**Stated exercise:** Render the listing below as a numbered list, skipping blank lines and leaving the pictures out.

>> Start Records shown

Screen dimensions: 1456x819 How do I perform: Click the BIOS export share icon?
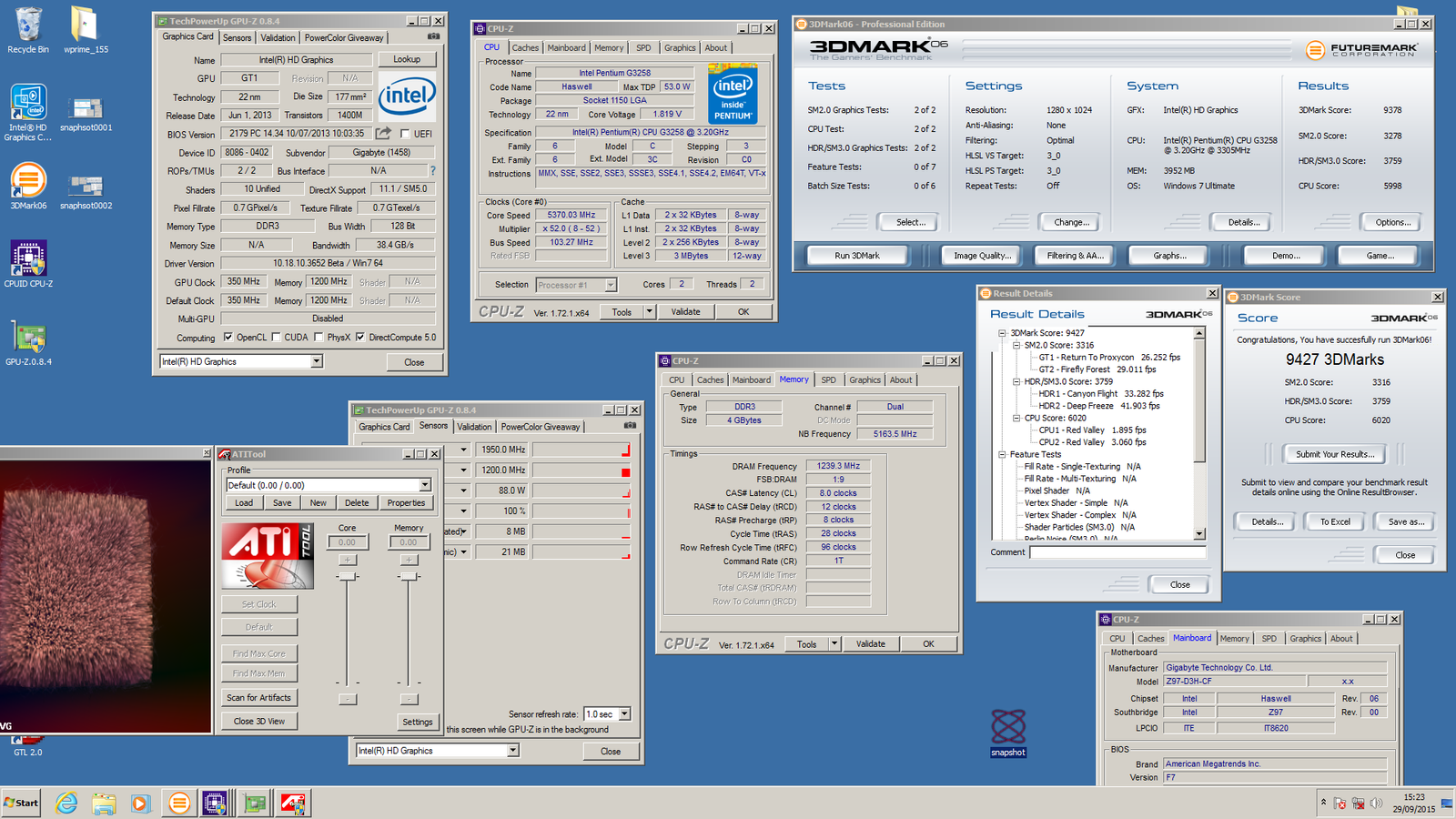[384, 134]
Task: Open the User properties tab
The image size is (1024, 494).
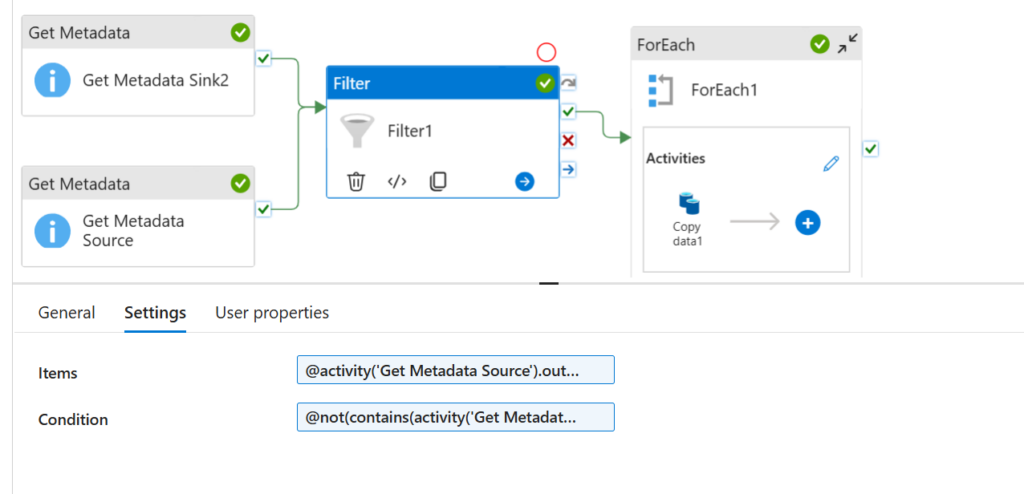Action: point(272,313)
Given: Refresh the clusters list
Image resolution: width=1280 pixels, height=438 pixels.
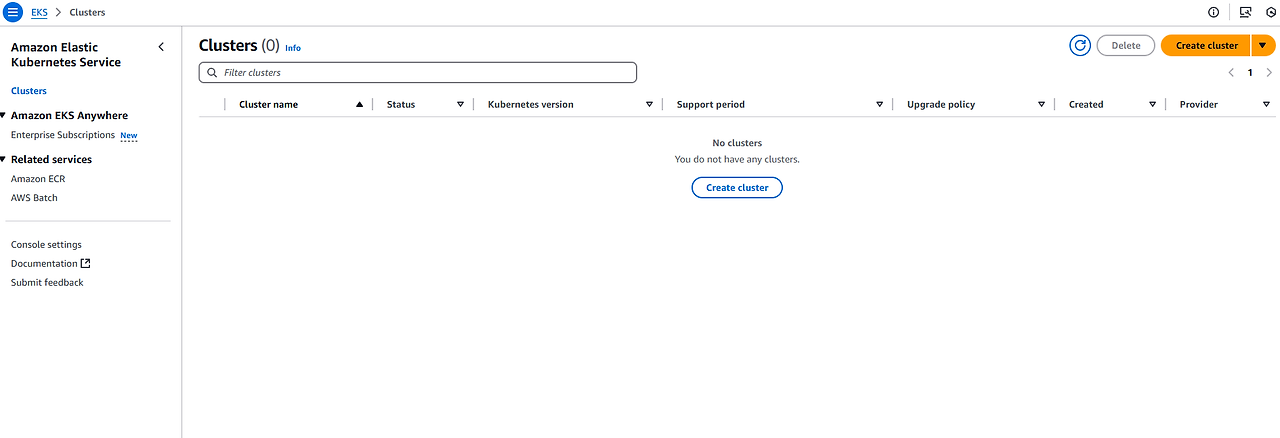Looking at the screenshot, I should [x=1080, y=45].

>> End Records shown

**Answer to the task:**
1. Screen dimensions: 1456x819 How do I perform: Click the BIOS export share icon?
2. [384, 134]
3. Task: Open the User properties tab
4. The image size is (1024, 494).
5. Action: point(272,313)
6. Given: Refresh the clusters list
7. Image resolution: width=1280 pixels, height=438 pixels.
8. Looking at the screenshot, I should [x=1080, y=45].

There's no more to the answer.